#### Supplied material:
********************

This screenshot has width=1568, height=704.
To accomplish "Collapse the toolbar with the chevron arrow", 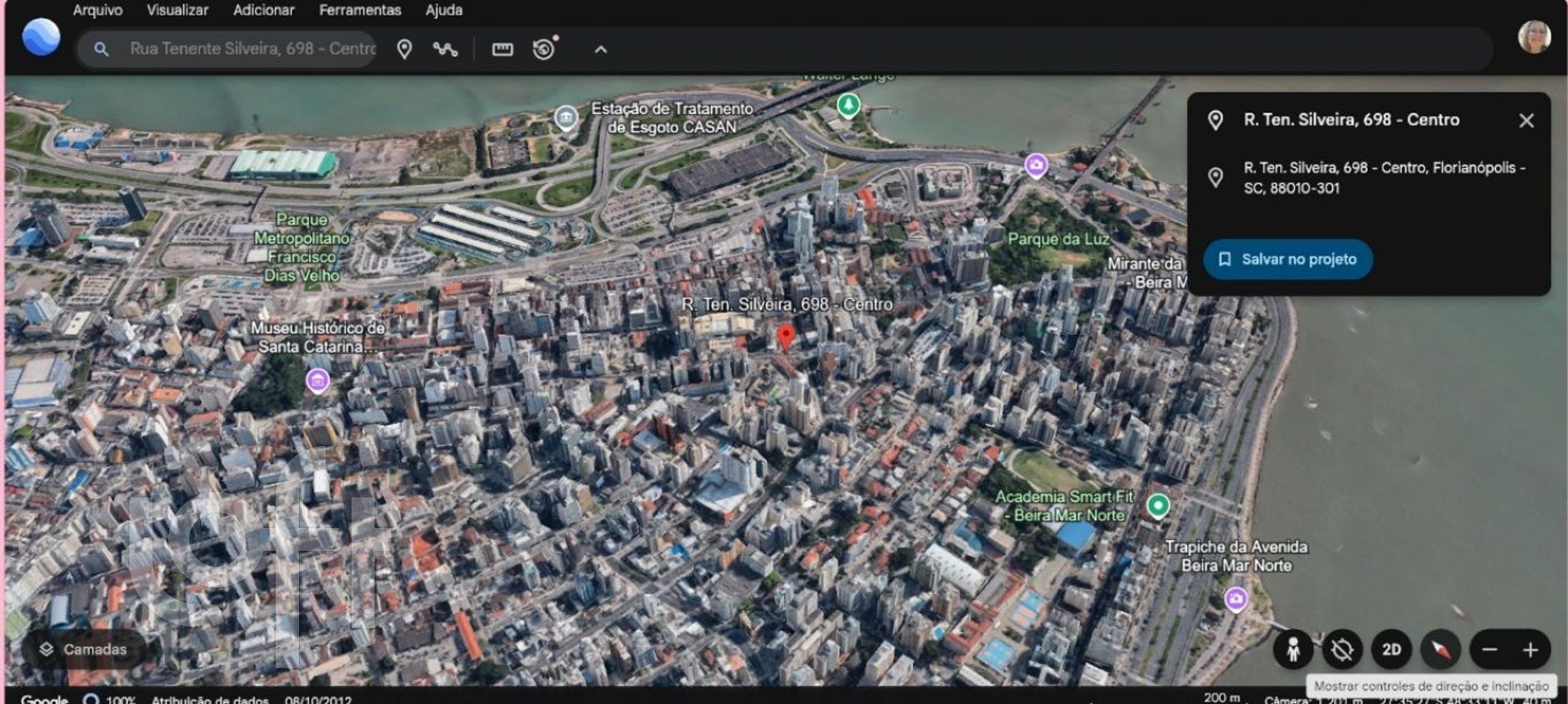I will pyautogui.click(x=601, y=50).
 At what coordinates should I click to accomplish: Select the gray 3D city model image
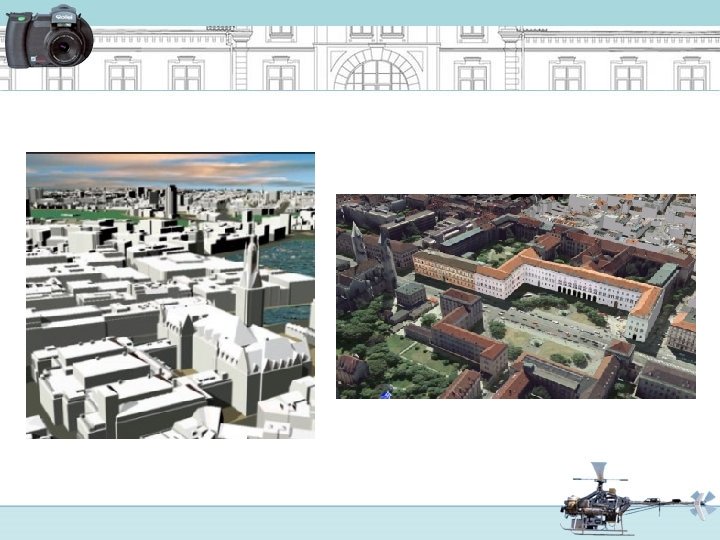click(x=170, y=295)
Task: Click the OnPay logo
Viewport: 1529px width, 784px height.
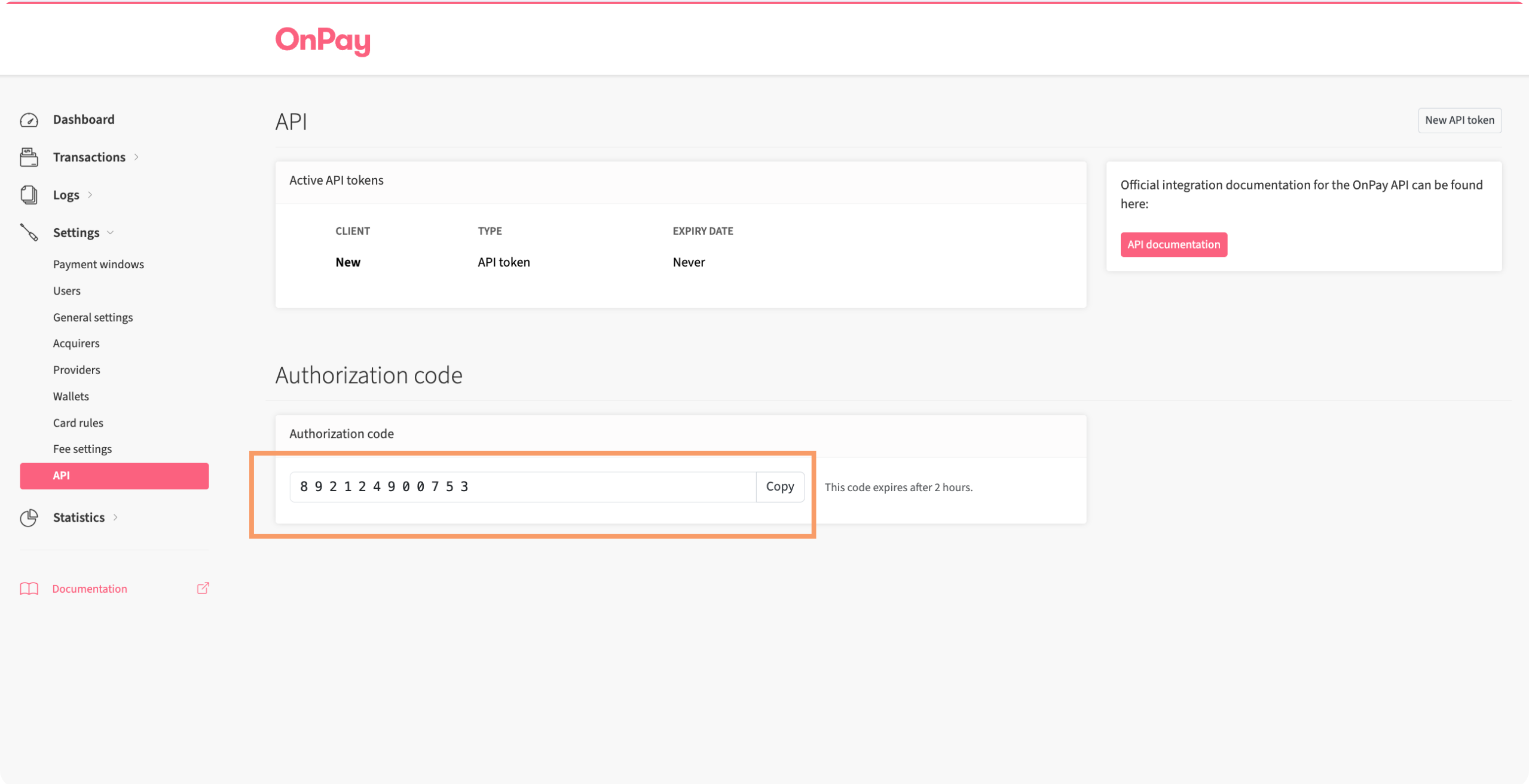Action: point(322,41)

********************

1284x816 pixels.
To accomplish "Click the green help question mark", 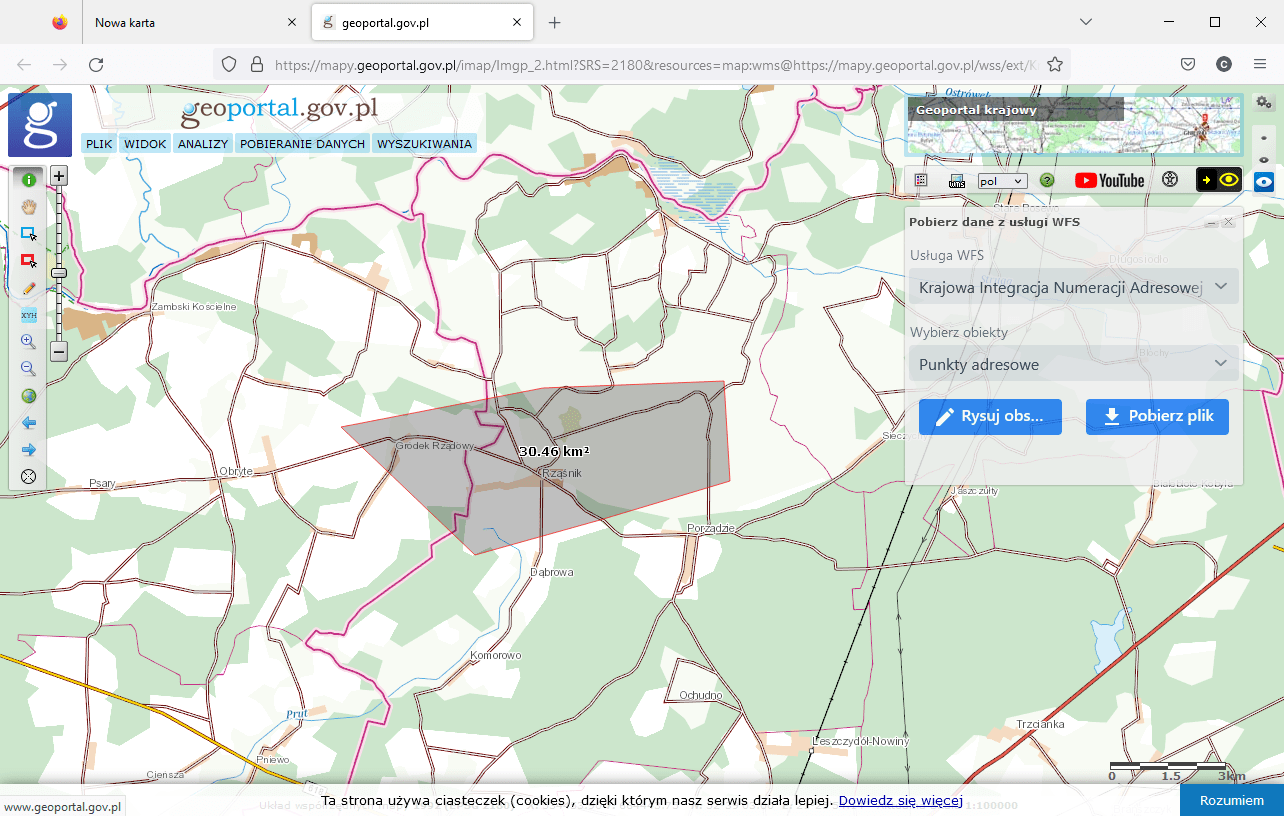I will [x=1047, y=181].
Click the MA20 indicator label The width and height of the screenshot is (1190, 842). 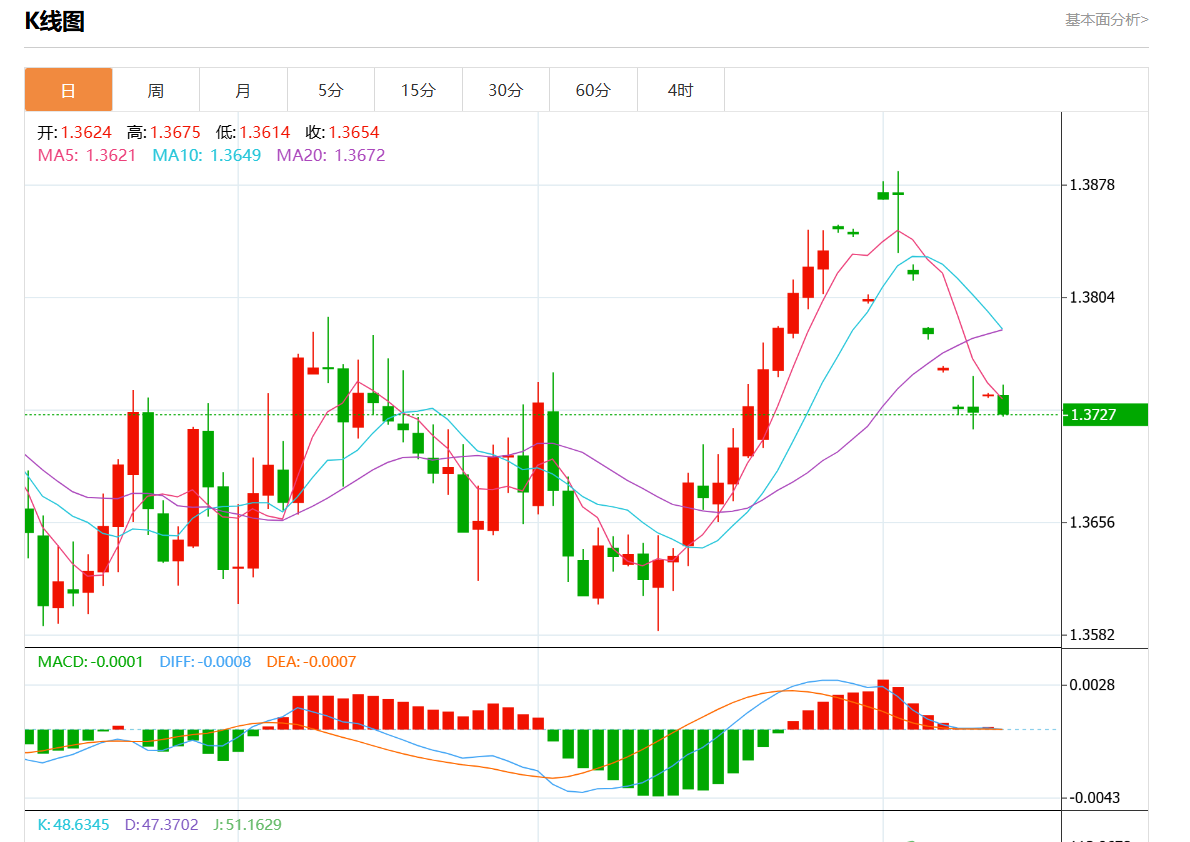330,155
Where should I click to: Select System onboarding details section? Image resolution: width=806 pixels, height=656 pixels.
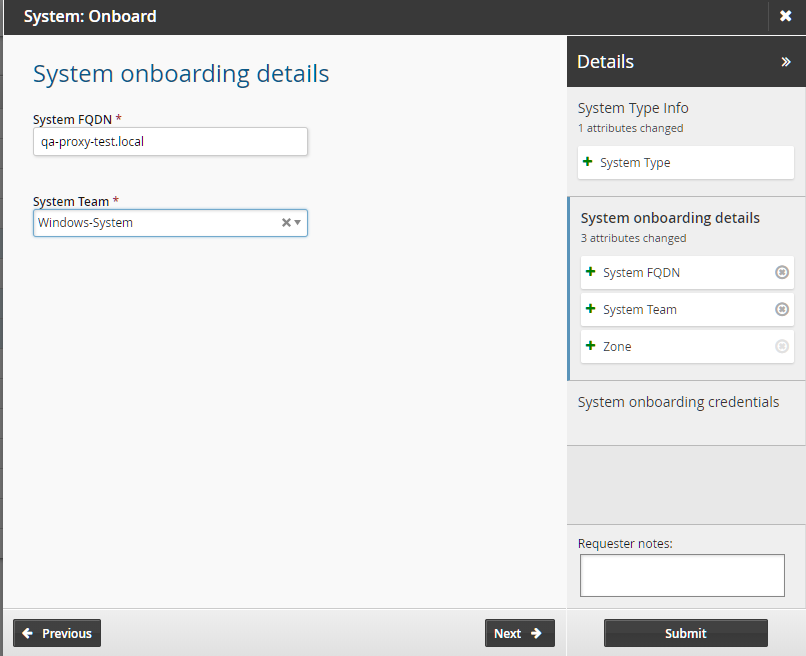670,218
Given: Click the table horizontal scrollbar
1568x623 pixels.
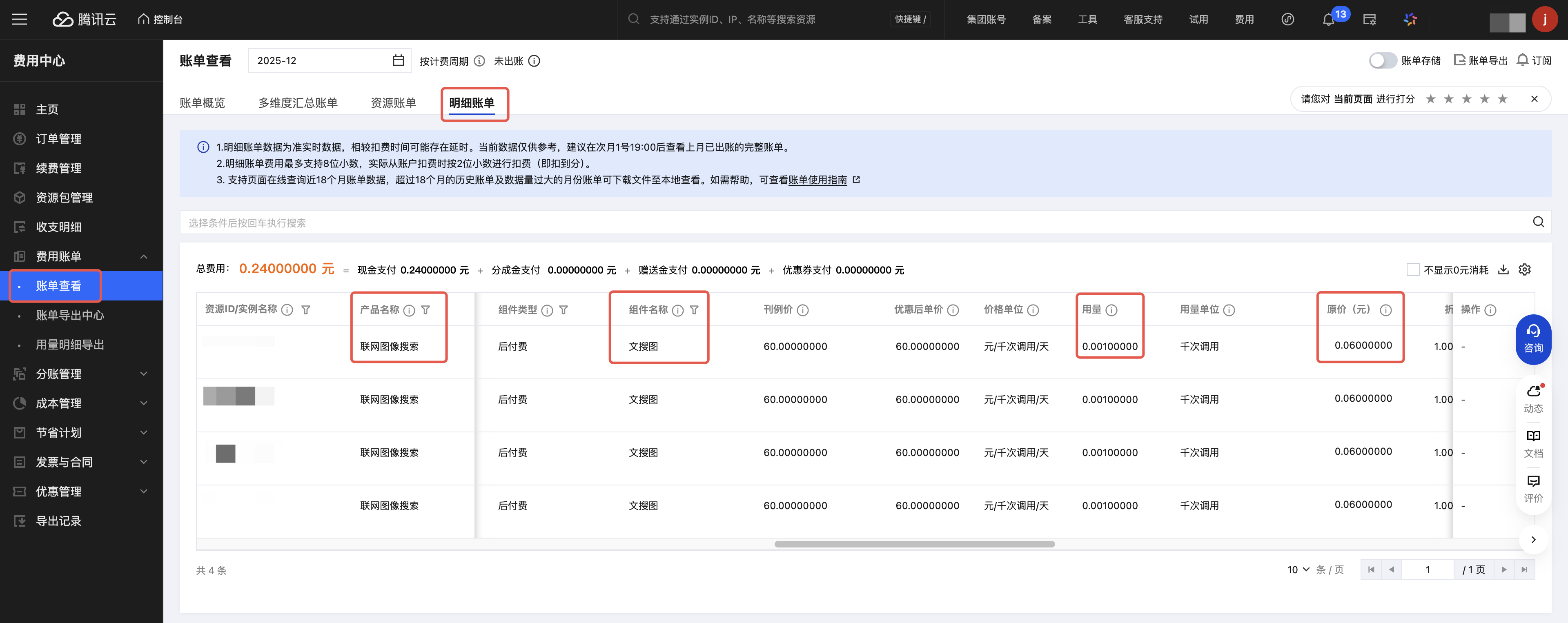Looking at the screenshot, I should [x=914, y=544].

********************

#### Work to complete:
Please copy word for word the part of the records that opens with the line containing "Given: Click the table horizontal scrollbar" and closes with the line containing "Looking at the". Leave the pictures out of your answer.

#### Solved problem:
Given: Click the table horizontal scrollbar
1568x623 pixels.
Looking at the screenshot, I should [x=914, y=544].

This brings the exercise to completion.